PC REPORT
Friday, November 17, 1997
Netizens: Feel free to distribute far and wide. All I ask is you keep this entire
document intact, including all URLs and copyrights. Thanks.
Hear the PC Report via streaming Java audio at
http://24.3.97.12/PCR.htm#PC%20REPORT%20PLAYBACK
From InformationWeek Online
Red-Handed, Red-Faced, Red Alert
By Rich Levin
Developer Quote Of The Week: "What we do is, given a benchmark, we try to do
as well as we can on it, and make sure that our system is the fastest benchmark --
I mean, fastest system -- in the world." -- Brian Croll, Sun Microsystems' director
of marketing for Solaris
Two weeks ago, Sun Microsystems got caught with its hand in the benchmarking cookie
jar. Or did it?
Depending on your point of view, Sun either grossly misrepresented the performance
of its Solaris Java just-in-time compiler by fooling Pendragon Software's CaffeineMark
performance test, or Sun proved the CaffeineMark is not an acceptable measure of
Java compiler performance.
For those who may have missed it, here's the background: In a Nov. 4 press release,
Ivan Phillips, president of Pendragon Software, in Libertyville, Ill., a developer
of software for personal digital assistants, accused Sun of engineering its new Java
compiler to trick the CaffeineMark into reporting higher performance results.
When Sun's compiler detected a block of 600 bytecodes unique to the CaffeineMark
(a technique known as pattern matching), the compiler bypassed data processing, and
instead returned a value expected by the benchmark.
This fooled the test into reporting performance results 300 times faster than the
compiler would deliver in real-world use. Third-party developers subsequently validated
Phillips' assertion. Interestingly, when Pendragon's engineers altered the test to
appear different to Sun's compiler, the compiler's branching was short-circuited,
and its performance plummeted. Java compilers under Windows 95, Windows NT, and the
Mac OS delivered uniform results under both the original and altered tests.
Sun officials initially admitted no wrongdoing, and were quick to point out that
optimizing software to improve benchmark scores is an accepted practice among computer
technology vendors. "People are optimizing against the benchmark," says
Brian Croll, Sun's director of marketing for Solaris.

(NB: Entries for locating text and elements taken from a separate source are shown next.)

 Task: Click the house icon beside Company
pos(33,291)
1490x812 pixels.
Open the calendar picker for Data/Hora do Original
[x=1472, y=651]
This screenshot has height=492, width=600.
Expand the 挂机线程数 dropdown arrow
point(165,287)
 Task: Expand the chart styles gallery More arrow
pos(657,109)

Further, Croll maintained that the aberrant results indicate a fundamental flaw in
Pendragon's benchmark suite, and do not represent any impropriety by Sun. "I
don't know how valid the [CaffeineMark] is," Croll said. Then last week, during
a day-long media briefing at Sun's Mountain View, Calif., headquarters, Sun officials
updated their explanation of events. SunSoft president Janpieter Scheerder said the
company was not trying "to do anything malicious;" rather, Sun engineers
simply "optimized too much."
A Sun spokesperson at the event blamed the incident on human error, and said an engineering
prototype somehow found its way through Sun's rigorous (you would think) development
and quality assurance processes, and onto the Web, with documentation, and overblown
press release in tow.
What if Pendragon officials had not discovered Sun's alleged trickery? What if Sun
engineers tweaked their compiler to only improve its score 10-fold, instead of the
eye-popping 300-fold increase that flagged Pendragon officials?
Sun's PR machine had already posted a press release, in which they touted their "new
Web-enhanced Solaris operating environment" as delivering "the world's
fastest Java technology performance." The release also claimed Solaris' compiler
was 50% faster than the best Windows NT score, and cited the CaffeineMark as proof.

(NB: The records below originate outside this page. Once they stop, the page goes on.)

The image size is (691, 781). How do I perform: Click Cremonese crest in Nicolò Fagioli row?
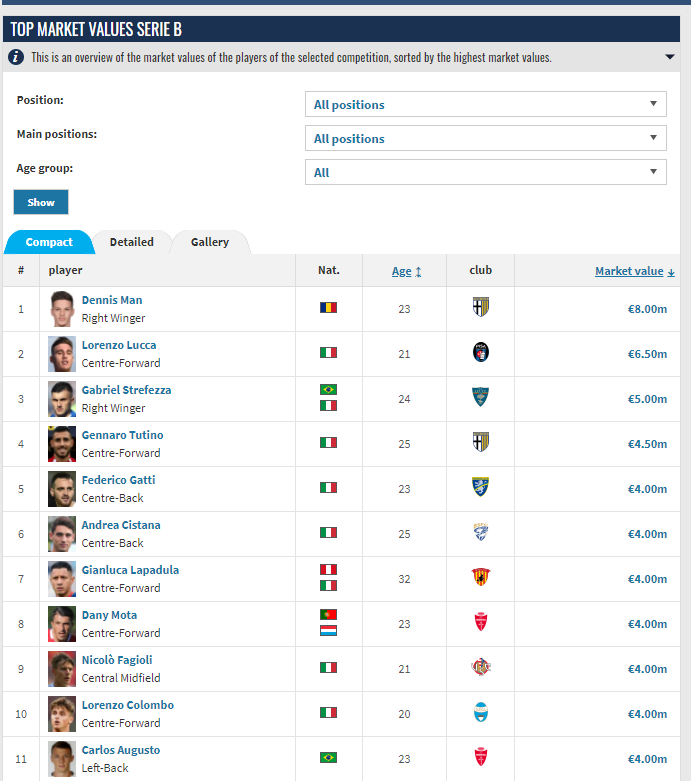pos(481,667)
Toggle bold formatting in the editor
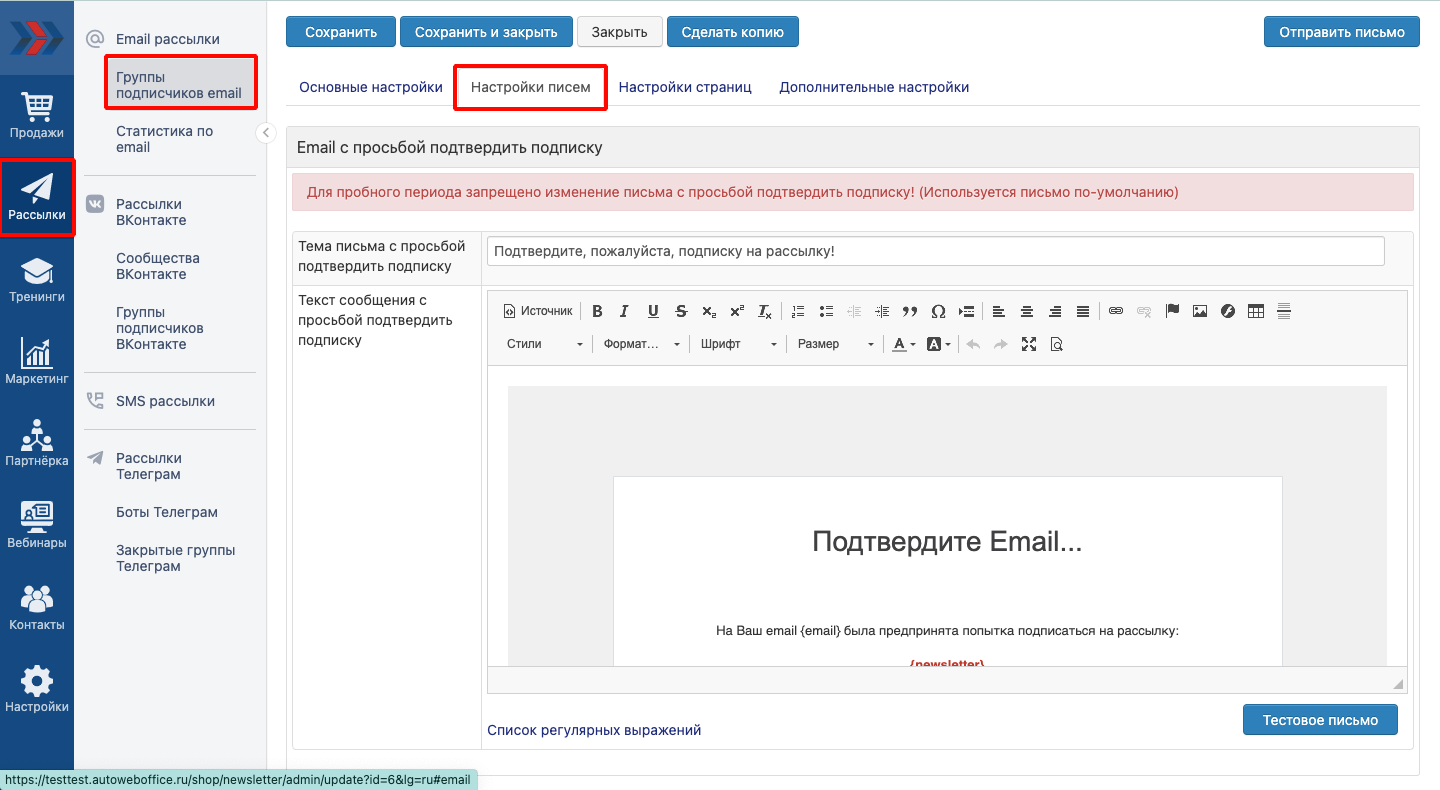This screenshot has height=790, width=1440. tap(597, 311)
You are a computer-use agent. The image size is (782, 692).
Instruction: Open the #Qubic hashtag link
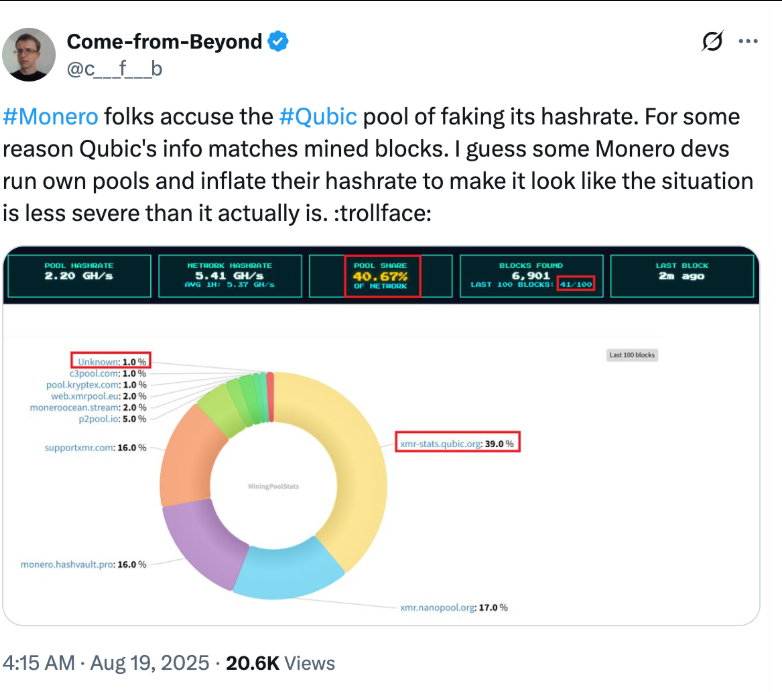tap(318, 117)
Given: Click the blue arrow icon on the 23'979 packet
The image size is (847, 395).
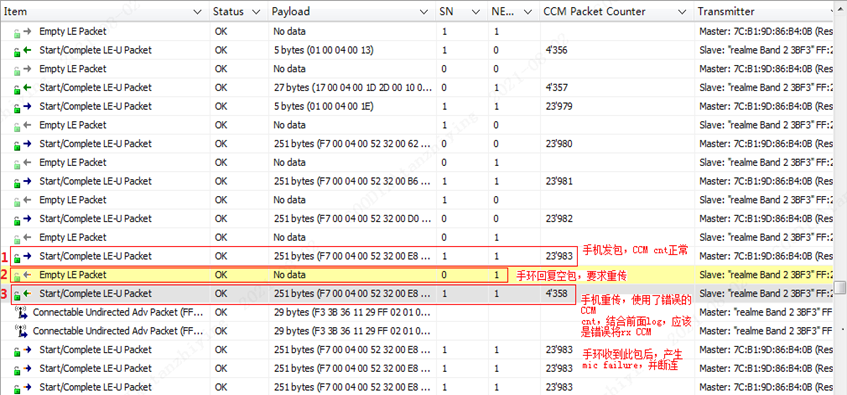Looking at the screenshot, I should (28, 107).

If Pendragon officials had not discovered the ruse, Sun's formidable sales and marketing
machine would now be steam-rolling press and IT decision-makers alike, trumpeting
Solaris' performance advantage over Microsoft's Windows NT, waving Sun's illicitly
obtained CaffeineMark results as evidence in hand.

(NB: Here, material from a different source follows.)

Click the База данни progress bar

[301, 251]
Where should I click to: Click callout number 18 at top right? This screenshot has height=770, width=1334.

"Any benchmark, no matter what its original purpose, is subject to use as 'benchmarketing,'"
says Larry Gray, board member of the Standard Performance Evaluation Corp. (SPEC),
in Manassas, Va., a consortium that administers many well- known benchmarks. "I'd
guess maybe 20% to 30% of the tricks vendors pull to make the benchmarks run faster
are never seen by real-world applications." (Gray is also a product manager
with Hewlett-Packard's server marketing group in Cupertino, Calif.)
Sun not only spoofed the CaffeineMark; it attempted to spoof developers and IT organizations
around the world. Worse, in its effort to discredit Pendragon's CaffeineMark algorithms,
the company demonstrated it was, initially at least, willing to cast a shadow on
virtually all CaffeineMark results published to date.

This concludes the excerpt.